- Leslie Perrins, Lucille Lisle and Kim Peacock in the film.
- Directed by: Ivar Campbell
- Written by: Ivar Campbell; Sheila Campbell;
- Produced by: Anthony Havelock-Allan
- Starring: Lucille Lisle; Leslie Perrins; Franklyn Bellamy;
- Production company: British and Dominions
- Distributed by: Paramount British Pictures
- Release date: November 1935;
- Running time: 71 minutes
- Country: United Kingdom
- Language: English

= Expert's Opinion =

1935 film

Expert's Opinion is a 1935 British thriller film directed by Ivar Campbell and starring Lucille Lisle, Leslie Perrins and Franklyn Bellamy. It was written by Campbell and Sheila Campbell and was made at Elstree Studios as a quota quickie for release by the British subsidiary of Paramount Pictures. A group of foreign spies attempt to steal the plans for a new weapon.

== Preservation status ==
The British Film Institute National Archive holds a collection of ephemera and stills but no film or video materials.

== Plot ==
Jay and Kay Frost are entertainers with a novelty shooting act, and in one fateful performance, Jay is shot dead. Kay is accused of the killing, but she is acquitted on the basis of evidence given by arms expert Richard Steele. Later, when Steele designs a new machine-gun, his assistant Desmond, working for foreign spies, tricks Steele's wife Marian into revealing the plans. In a struggle to retrieve the plans Desmond is shot dead, and Marian is suspected. Kay falsely confesses to the shooting. It transpires that Jay, also a spy, was killed by Desmond.

==Cast==
- Lucille Lisle as Marian Steele
- Leslie Perrins as Richard Steele
- John Kevan as Jay Frost
- Molly Fisher as Kay Frost
- Franklyn Bellamy as Keller
- Kim Peacock as Desmond Carter
- Lawrence Hanray as Coroner

== Reception ==
The Monthly Film Bulletin wrote: "The acting is of a high standard and the players are well-cast. The first court scene is well contrived, the lighting and camera angle lending interest to an otherwise trite episode."

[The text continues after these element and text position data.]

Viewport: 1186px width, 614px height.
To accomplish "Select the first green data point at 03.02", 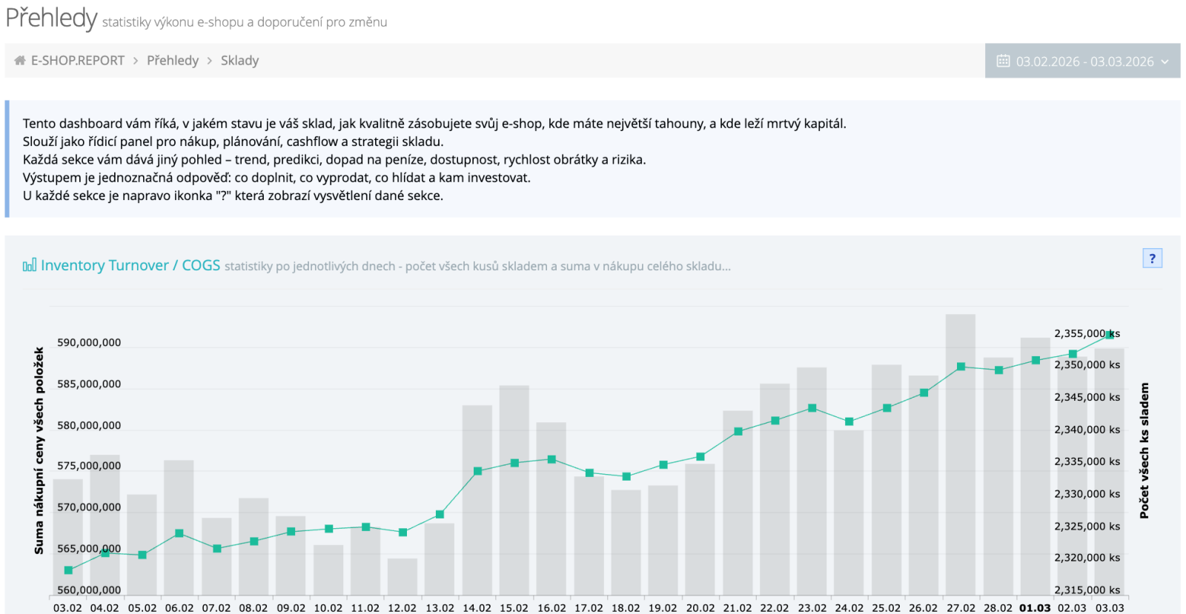I will (68, 570).
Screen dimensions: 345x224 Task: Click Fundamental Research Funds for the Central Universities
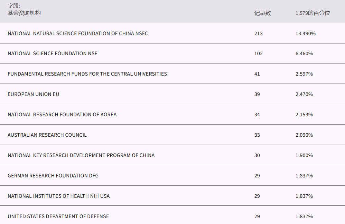87,74
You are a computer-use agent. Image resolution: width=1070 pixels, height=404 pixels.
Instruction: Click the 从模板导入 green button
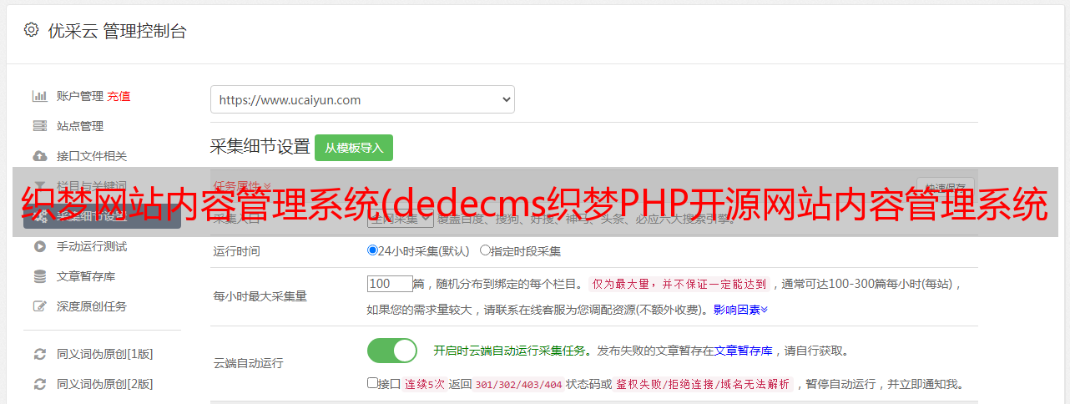[354, 148]
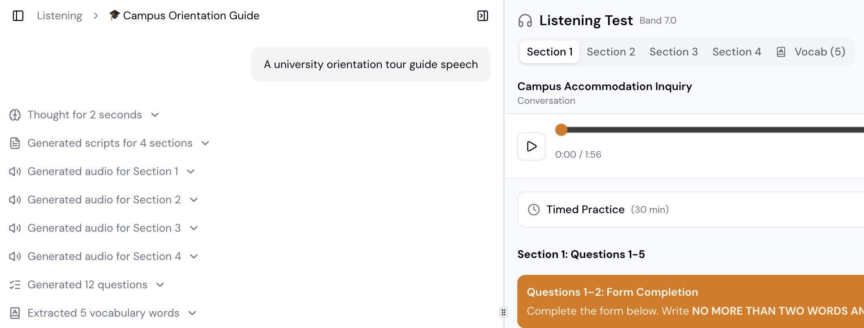Viewport: 864px width, 328px height.
Task: Switch to the Section 2 tab
Action: click(x=611, y=52)
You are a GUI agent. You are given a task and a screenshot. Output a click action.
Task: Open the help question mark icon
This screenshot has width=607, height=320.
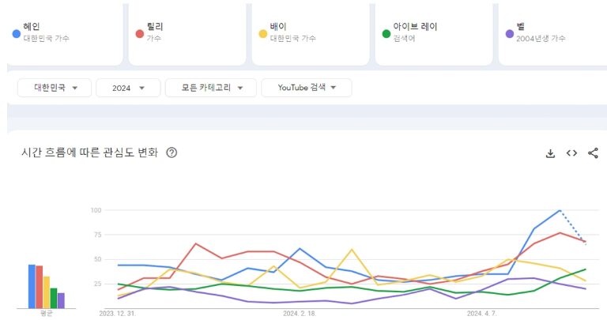coord(172,152)
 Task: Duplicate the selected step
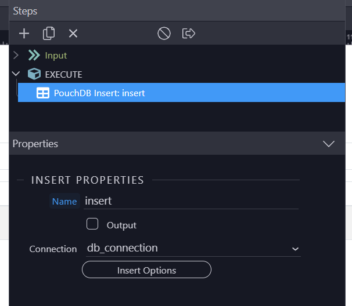click(x=49, y=34)
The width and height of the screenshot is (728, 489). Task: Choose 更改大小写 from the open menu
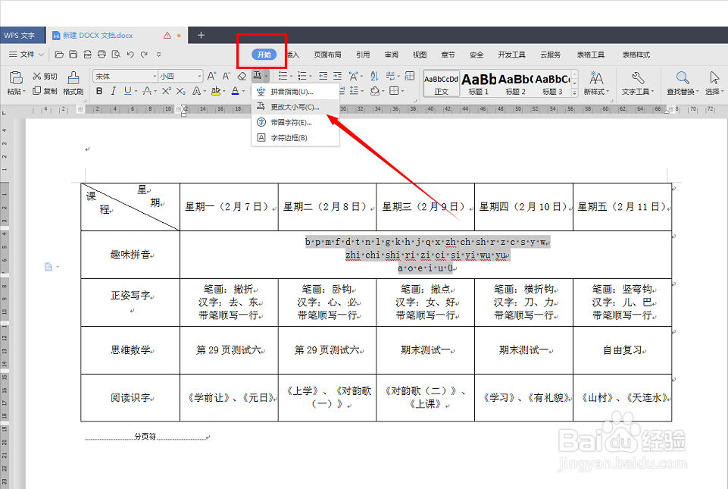(x=295, y=106)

Kine Weekly wrote: "The dramatic construction of the play is a trifle haphazard, the turning points in the development are far from convincing, but plenty of action, plus sound character-drawing, gives rise to sufficient excitement for the film to be turned into passable entertainment for the not too sophisticated. ... The production side is very good, cabaret scenes and aerial thrills bring variety to the development, but the methods employed by the villain to secure the formula, and those of the wife to retrieve it, are far from convincing. However, although the plot will not bear close inspection, it is not lacking in excitement."

The Daily Film Renter wrote: "This rather rambling story never manages to crystallise into a coherent whole. ... It is all quite complicated at times, while the long arm of coincidence is unduly overworked."